As shown in FIG. 9, when the conventional centrifugal oil pump 100 is used, no refrigeration oil is supplied at an operating speed of 1800 rpm or less, but the volumetric oil pump 1 according to the present invention is used. In this case, the refrigeration oil is supplied even in the 1000 rpm region.

Therefore, the volumetric oil pump according to the present invention as described above can smoothly supply the refrigeration oil even under low speed operation, and as a result, it is possible to reduce wear and friction of various movement members in the compressor and to cool internally generated heat. Excellent effect

Claims (2)

In the conventional volumetric oil pump which is press-fitted into the central hole 52 formed in the shaft portion 51 of the crank shaft 50, The oil supply hole 53 is pushed into the center hole 52 to be rotated together with the shaft portion 51, and a drill hole 11 is formed at the center thereof, and an outlet side of the drill hole 11 is formed at the exit hole of the drill hole 11. Circular lip 12 is formed, the insertion member 10 is provided with a discharge fluid diode 13 at the inlet side of the drill hole 11, the closed curve groove 14 inclined along the outer circumferential surface, The lower portion is immersed into the refrigeration oil of the oil storage portion 40 while changing the volume of the cylindrical space 20a while sliding up and down outside the insertion member 10, and in the hole 21 formed in the lower surface.
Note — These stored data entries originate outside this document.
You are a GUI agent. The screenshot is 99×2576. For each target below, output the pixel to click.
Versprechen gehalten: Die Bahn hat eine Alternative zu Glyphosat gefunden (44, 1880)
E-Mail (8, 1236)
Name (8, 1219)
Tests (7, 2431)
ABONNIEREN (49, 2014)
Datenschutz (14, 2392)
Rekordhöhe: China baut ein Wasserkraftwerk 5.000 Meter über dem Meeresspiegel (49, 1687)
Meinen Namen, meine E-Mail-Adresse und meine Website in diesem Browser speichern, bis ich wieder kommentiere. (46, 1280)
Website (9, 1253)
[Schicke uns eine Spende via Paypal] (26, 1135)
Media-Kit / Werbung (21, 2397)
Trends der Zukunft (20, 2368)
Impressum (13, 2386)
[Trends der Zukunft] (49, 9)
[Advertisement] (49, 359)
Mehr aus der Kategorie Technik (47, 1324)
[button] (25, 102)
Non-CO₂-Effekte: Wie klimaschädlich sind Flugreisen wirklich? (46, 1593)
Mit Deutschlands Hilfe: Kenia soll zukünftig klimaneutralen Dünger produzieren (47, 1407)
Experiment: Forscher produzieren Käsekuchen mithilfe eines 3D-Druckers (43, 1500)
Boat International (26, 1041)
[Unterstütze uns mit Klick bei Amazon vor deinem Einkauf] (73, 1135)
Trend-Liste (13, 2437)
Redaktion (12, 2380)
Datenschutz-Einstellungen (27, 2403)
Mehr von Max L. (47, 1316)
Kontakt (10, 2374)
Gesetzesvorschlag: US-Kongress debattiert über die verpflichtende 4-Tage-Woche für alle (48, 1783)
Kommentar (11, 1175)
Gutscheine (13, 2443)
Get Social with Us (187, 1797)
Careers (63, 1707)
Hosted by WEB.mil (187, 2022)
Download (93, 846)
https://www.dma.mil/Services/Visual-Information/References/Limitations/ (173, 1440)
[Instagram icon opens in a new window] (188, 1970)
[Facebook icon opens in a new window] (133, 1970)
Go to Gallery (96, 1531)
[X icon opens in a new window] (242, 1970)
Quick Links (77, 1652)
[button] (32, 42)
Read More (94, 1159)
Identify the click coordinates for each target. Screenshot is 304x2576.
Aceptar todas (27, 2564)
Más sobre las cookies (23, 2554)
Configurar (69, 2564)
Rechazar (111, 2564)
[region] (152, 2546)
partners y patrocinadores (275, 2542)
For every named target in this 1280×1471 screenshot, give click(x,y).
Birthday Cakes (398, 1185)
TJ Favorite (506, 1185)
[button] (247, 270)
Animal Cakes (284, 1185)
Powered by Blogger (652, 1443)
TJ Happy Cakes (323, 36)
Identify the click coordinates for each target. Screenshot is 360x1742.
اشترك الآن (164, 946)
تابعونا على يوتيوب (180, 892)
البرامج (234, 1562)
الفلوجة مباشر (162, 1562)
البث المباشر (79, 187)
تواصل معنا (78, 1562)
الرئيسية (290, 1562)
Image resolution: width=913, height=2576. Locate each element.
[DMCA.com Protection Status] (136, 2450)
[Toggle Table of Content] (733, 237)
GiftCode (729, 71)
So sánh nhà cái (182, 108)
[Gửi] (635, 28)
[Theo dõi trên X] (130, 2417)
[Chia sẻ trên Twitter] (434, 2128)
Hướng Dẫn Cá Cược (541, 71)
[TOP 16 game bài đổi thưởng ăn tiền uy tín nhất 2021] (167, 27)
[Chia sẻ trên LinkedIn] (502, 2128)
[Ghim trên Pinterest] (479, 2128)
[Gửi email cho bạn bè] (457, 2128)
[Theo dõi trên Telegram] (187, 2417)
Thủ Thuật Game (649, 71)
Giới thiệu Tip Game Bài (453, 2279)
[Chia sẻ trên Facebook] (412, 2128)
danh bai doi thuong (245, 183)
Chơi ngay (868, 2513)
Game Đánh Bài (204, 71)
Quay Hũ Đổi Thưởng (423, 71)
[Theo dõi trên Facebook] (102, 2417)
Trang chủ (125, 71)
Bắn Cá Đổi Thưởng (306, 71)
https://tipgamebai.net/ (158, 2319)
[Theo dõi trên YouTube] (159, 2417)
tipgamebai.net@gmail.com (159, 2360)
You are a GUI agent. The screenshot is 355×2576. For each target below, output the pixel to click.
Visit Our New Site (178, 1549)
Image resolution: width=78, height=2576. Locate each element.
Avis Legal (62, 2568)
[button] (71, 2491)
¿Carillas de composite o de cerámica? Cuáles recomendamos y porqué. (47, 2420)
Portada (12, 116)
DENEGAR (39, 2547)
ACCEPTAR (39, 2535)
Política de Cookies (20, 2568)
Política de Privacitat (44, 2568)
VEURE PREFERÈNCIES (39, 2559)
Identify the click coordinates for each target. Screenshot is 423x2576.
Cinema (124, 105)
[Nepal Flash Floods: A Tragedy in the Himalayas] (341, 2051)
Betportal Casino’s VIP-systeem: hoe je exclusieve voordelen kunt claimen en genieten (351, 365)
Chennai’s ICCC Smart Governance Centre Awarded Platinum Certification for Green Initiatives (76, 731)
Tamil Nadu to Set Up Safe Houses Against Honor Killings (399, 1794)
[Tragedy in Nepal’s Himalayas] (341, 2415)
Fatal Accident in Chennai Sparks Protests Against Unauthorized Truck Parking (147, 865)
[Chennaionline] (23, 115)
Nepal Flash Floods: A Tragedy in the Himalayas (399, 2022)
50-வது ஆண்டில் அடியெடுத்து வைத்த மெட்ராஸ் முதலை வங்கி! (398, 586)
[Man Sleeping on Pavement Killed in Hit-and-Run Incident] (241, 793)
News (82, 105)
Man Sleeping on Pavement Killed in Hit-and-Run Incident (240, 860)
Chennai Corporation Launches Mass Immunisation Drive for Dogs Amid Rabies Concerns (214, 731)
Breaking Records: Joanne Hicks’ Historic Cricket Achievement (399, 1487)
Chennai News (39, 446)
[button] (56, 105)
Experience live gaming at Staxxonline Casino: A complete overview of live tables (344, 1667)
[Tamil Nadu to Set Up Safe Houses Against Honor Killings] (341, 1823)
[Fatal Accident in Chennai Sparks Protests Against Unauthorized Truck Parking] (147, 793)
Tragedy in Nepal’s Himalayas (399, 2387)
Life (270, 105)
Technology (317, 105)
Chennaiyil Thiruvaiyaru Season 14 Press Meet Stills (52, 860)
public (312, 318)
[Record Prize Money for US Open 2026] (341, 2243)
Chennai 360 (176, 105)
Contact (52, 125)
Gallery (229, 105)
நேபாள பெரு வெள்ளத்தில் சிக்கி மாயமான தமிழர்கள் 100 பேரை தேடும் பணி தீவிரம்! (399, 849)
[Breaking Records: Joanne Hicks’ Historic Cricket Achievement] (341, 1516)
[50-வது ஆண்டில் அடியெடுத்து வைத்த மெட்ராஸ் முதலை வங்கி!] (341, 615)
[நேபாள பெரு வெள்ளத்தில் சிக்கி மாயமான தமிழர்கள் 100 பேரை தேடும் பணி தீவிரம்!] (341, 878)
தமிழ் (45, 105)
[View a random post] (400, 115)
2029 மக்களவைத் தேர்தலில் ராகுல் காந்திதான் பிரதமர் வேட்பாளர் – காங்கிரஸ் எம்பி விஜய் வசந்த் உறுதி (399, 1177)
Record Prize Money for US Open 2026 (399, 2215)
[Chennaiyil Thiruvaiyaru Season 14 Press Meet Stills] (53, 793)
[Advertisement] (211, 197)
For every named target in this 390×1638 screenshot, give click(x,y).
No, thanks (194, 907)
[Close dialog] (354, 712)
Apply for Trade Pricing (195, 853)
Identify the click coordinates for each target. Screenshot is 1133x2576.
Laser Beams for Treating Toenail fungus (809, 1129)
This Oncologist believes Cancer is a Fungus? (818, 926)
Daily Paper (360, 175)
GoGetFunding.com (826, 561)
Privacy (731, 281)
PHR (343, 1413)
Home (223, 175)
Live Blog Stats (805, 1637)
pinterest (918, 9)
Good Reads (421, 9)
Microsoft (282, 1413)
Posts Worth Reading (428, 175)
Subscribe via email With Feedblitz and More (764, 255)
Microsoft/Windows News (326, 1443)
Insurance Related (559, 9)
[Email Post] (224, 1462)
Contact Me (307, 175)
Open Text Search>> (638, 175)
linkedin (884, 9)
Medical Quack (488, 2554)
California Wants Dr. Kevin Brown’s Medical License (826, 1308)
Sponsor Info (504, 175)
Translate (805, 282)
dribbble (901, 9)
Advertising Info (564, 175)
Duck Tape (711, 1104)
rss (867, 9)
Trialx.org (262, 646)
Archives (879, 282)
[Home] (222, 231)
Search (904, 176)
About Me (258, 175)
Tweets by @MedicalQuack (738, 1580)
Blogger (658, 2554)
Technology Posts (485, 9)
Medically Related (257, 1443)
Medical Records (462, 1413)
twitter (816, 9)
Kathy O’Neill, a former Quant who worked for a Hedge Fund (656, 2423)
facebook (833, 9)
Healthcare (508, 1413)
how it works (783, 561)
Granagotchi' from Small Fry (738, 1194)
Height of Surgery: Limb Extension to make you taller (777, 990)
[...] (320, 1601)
A suction fluid diode 22 is provided, the outer peripheral surface is formed with a wedge portion 23, the inner peripheral surface of the piston 20 is formed with a projection 24 corresponding to the inclined closed curve groove 14, And a piston guide 30 external to the piston 20 and fixed to a predetermined fixed portion inside the compressor, and having a straight groove 31 corresponding to the wedge portion 23 formed on an inner circumferential surface thereof. Volumetric oil pump. The method of claim 1, The discharge fluid diode (13) and the suction fluid diode (22) have a volumetric oil pump, characterized in that the cylindrical portion (13a: 22a) and the cone portion (13b; 22b) has an integrated nozzle shape.